Il lui avoua toutes ses fautes, qui lui semblaient d’autant plus odieuses qu’il se les rappelait à travers une longue suite d’années de repentir. Il lui fit le tableau de sa vie, d’abord oisive et insubordonnée, puis de sa passion pour le plaisir et de son mépris de toute contrainte, jusqu’à ce que ces folies de jeune homme se fussent changées en vices, et que le vice l’eût conduit au crime.

Il n’avait pas eu moins de trois duels, dont un seul ne s’était pas terminé d’une manière tragique. Sa douleur, après la fatale issue du premier, avait été fort près de le réformer ; mais le temps affaiblit ce souvenir ; le tourbillon des plaisirs acheva de l’effacer, et enfin il perdit complètement sa générosité naturelle, et son dernier duel le laissa presque sans remords. Cependant c’était dans ce dernier qu’il avait été le plus coupable. Il avait été l’agresseur, et le capitaine Wellwood, sa victime, laissait une femme et des enfants sans appui. Mais enfin, lorsque le malheureux M. Morville vit son fils, dans la fleur de la jeunesse, apporté sans vie au château, ses propres fautes lui revinrent en mémoire ; il se les reprocha d’autant plus vivement qu’il avait donné à son fils l’exemple de celles qui l’avaient conduit au tombeau. Et, depuis cette heure, il ne cessa d’éprouver un repentir égal à ses crimes.

Il osait à peine espérer que son petit-fils lui fût conservé. À peine osait-il même souhaiter à cette jeune plante une vie qu’il entrevoyait si pleine d’écueils et de tempêtes ! Mais, à mesure que cet enfant grandit, ses qualités lui attachèrent passionnément son grand-père, dont toute la crainte était de le voir plus tard succomber aux tentations d’un monde qu’il ne connaissait pas encore. Il lui fit donc le récit de sa vie, et l’effet de ses révélations dépassa de beaucoup ce que le vieillard avait attendu. Quel coup, pour une âme aussi pure que celle de Walter, de découvrir que le grand-père qu’il vénérait si profondément avait été un meurtrier ! Il l’écouta en silence, la figure cachée dans ses mains ; puis, quand le vieillard se tut, le jeune garçon se jeta à genoux auprès de lui, et le caressa comme il le faisait dans son enfance.
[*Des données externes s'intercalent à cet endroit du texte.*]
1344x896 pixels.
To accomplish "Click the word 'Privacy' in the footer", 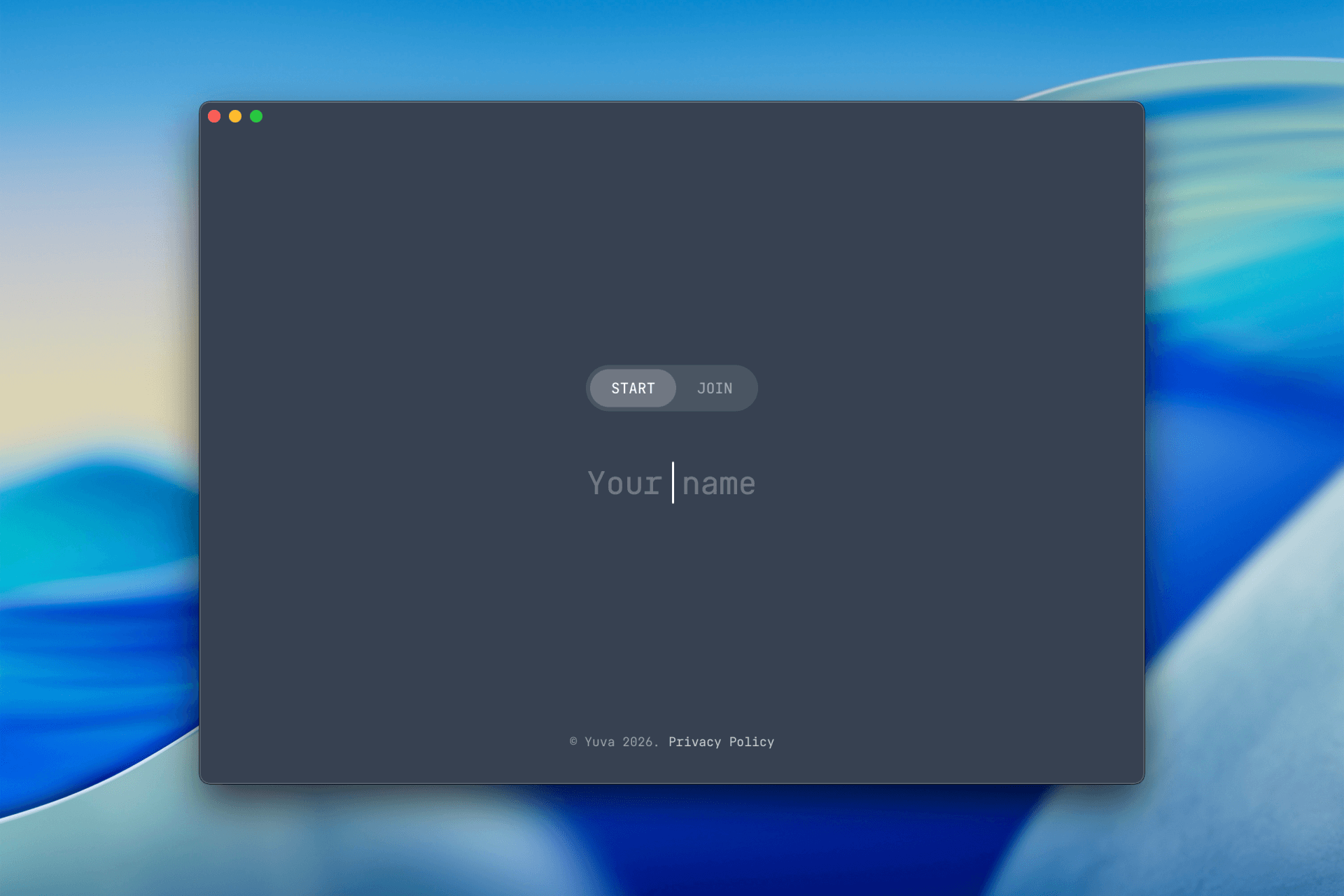I will (694, 742).
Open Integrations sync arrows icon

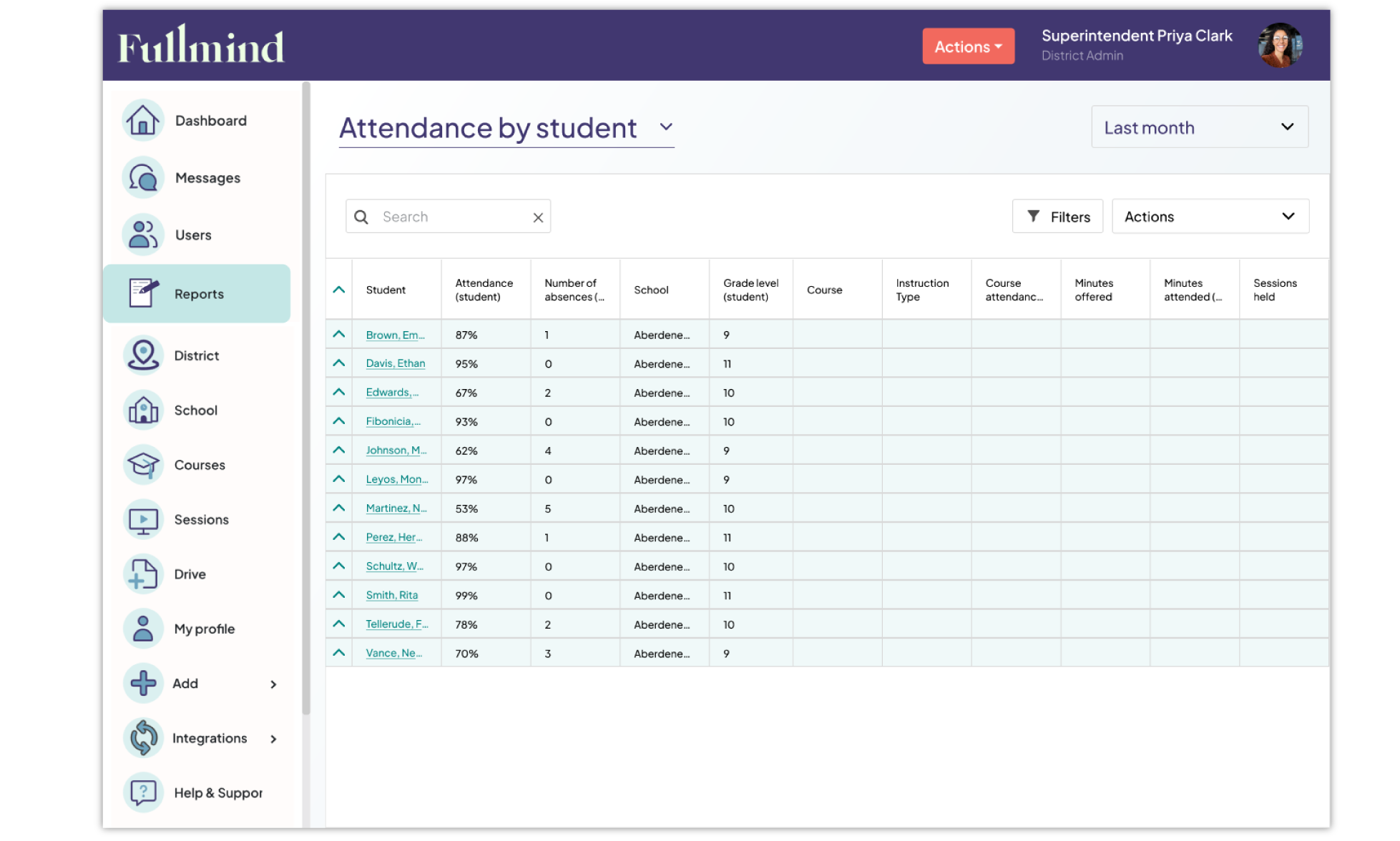pos(143,738)
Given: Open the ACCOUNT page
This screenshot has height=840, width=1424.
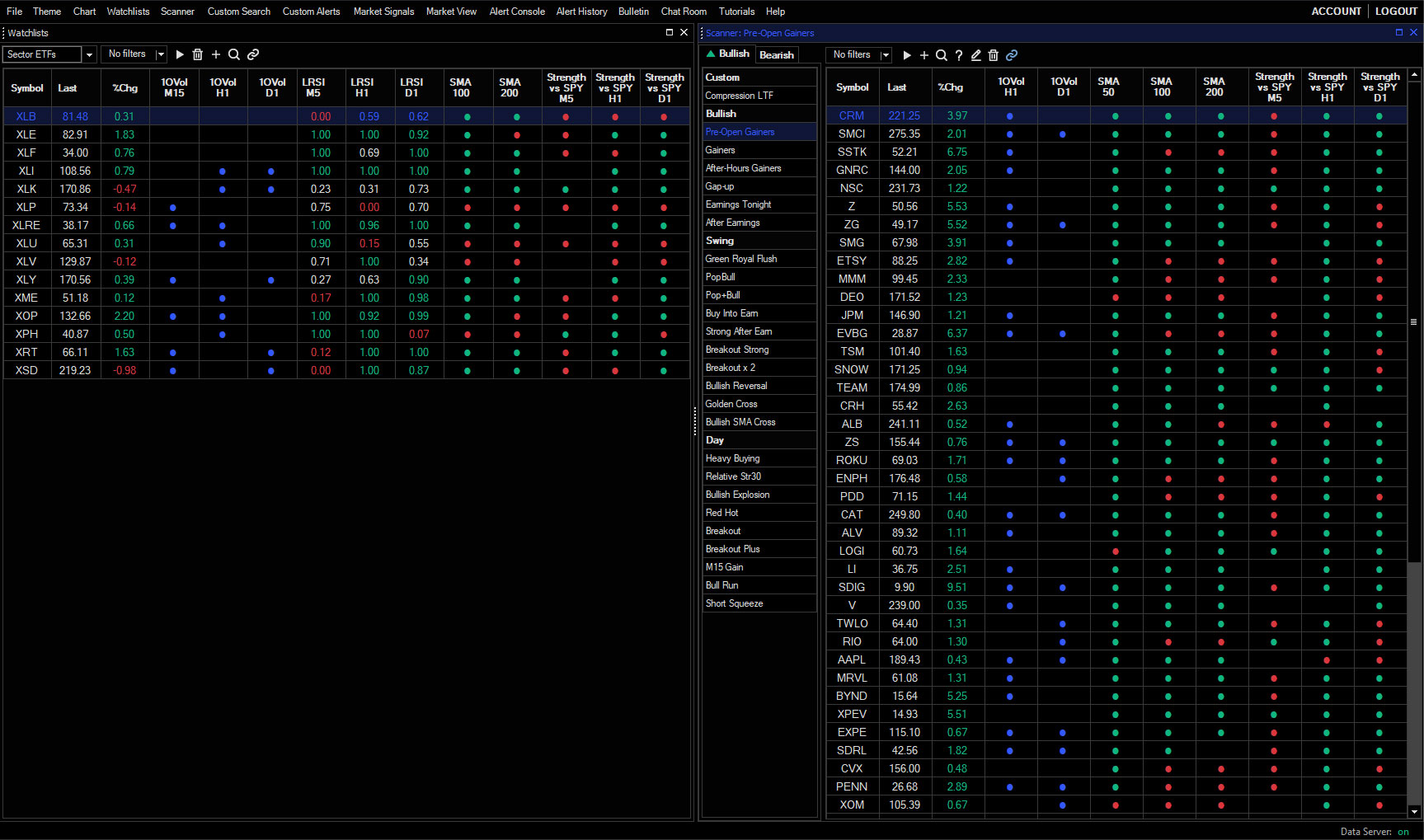Looking at the screenshot, I should pos(1336,11).
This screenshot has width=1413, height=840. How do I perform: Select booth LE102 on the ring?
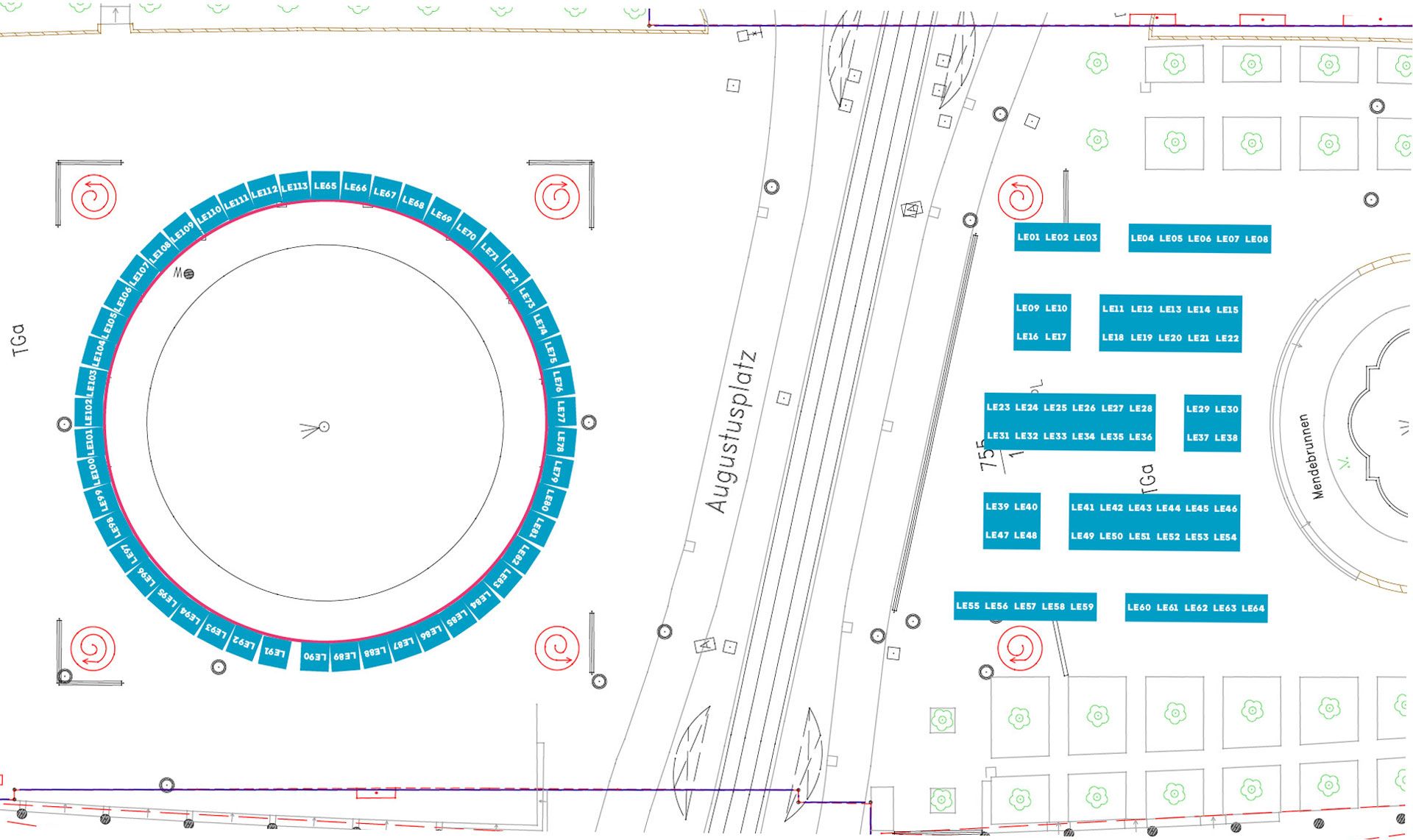88,411

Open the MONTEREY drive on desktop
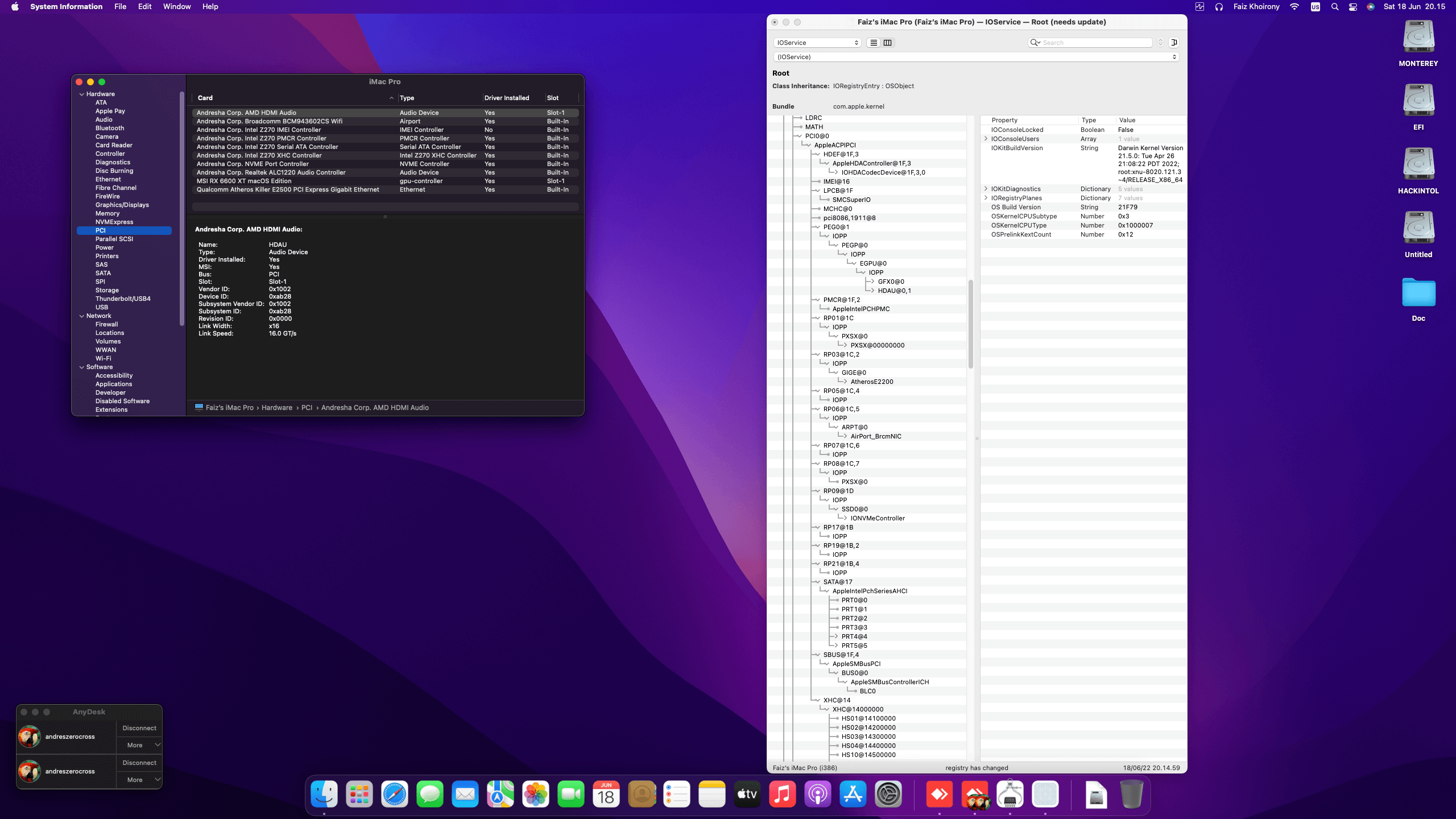tap(1418, 38)
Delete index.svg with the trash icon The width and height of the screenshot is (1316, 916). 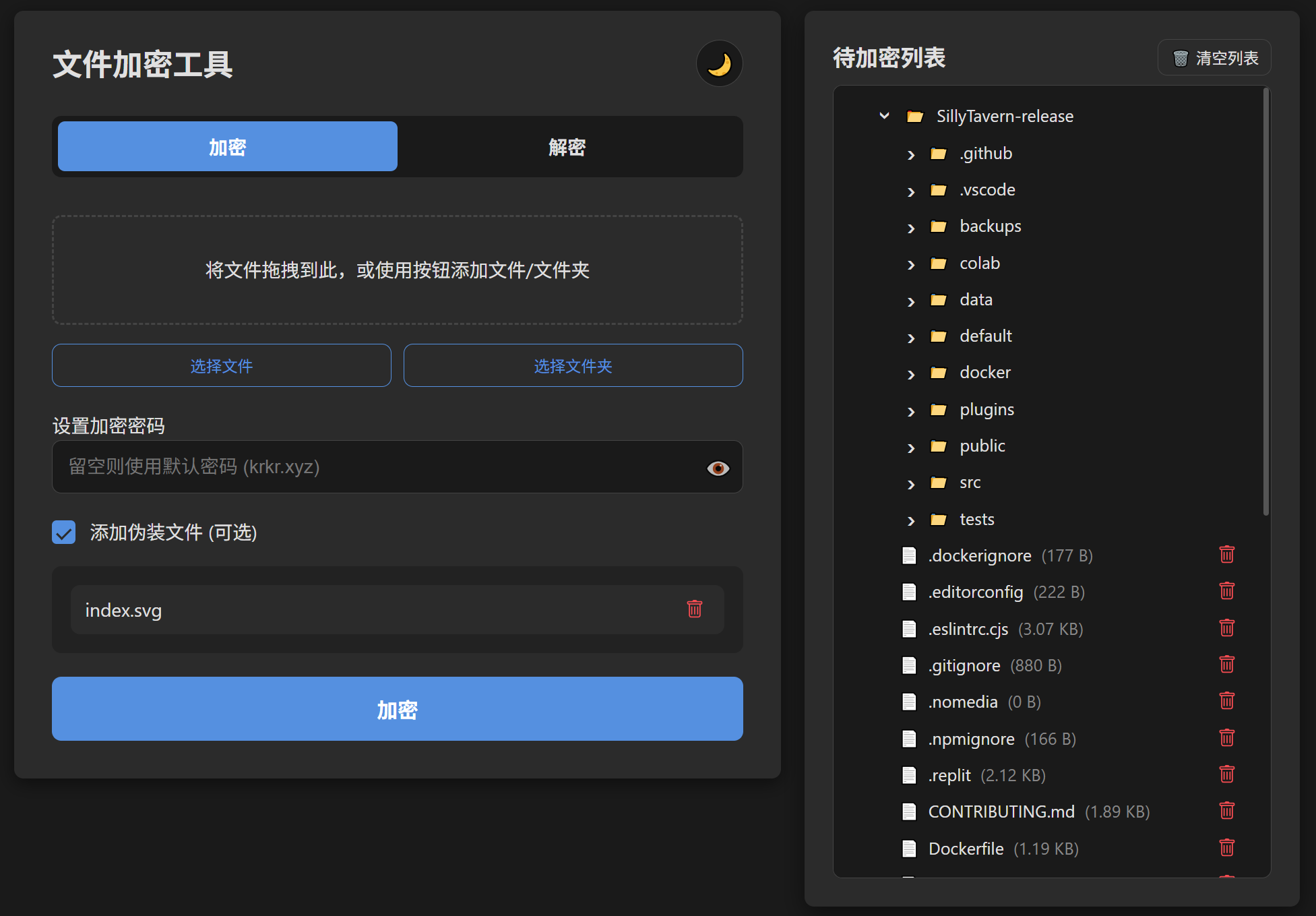695,609
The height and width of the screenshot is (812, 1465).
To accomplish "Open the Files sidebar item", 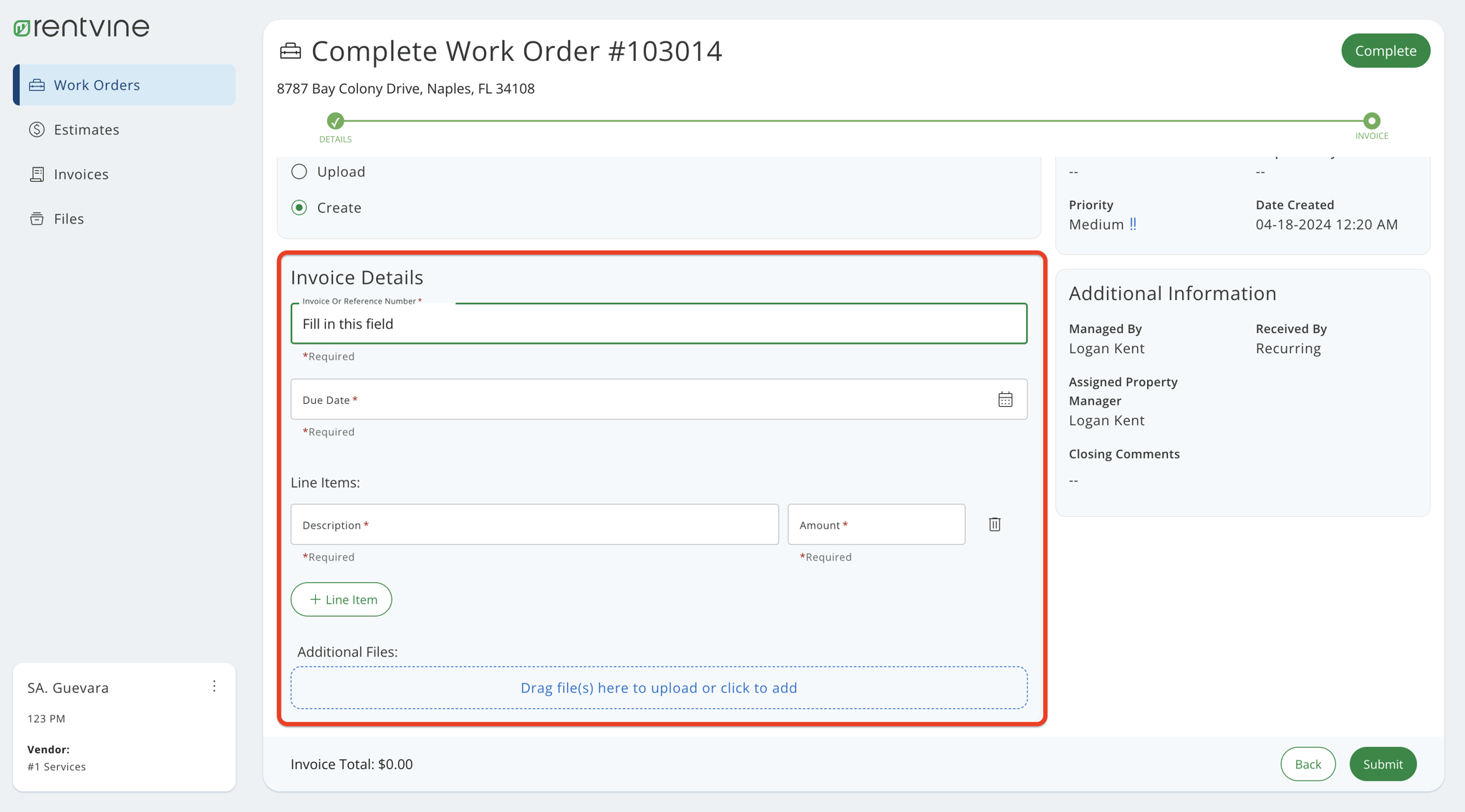I will coord(69,219).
Pendant longtemps il se sentit comme écrasé, et la voix de Celui qui assure au pécheur son pardon, et lui promet la force de lutter dans la tentation, fut longtemps à se faire entendre clairement dans son cœur. Il était à peine remis de ce choc, quand son grand-père mourut dans la foi en son Sauveur. Walter sentit vivement, comme nous l’avons vu, la perte de cet unique parent. Le souvenir de ce triste événement, la crainte vague de ne pouvoir surmonter les tentations auxquelles tous ses ancêtres avaient succombé, enfin le sentiment de sa vivacité passionnée, étaient un frein qui l’arrêtait sans cesse, au moment de se livrer aux jouissances qui semblaient les plus innocentes. Mais aussi ces pensées l’auraient facilement porté au découragement, en lui montrant la lutte comme au-dessus de ses forces.

Madame Edmonstone fut la première à découvrir ces combats intérieurs. Elle lui fit comprendre que les tentations n’étaient pour lui que ce qu’elles sont pour tous les hommes, et que la grâce de Dieu était toujours à sa portée. Ainsi tiré de son découragement, il comprit que c’était à lui de se maintenir dans la bonne voie. Telle était la vie intérieure de Walter ; au dehors il était franc et joyeux, et, si un nuage vient de temps en temps l’assombrir, nous en savons maintenant la cause.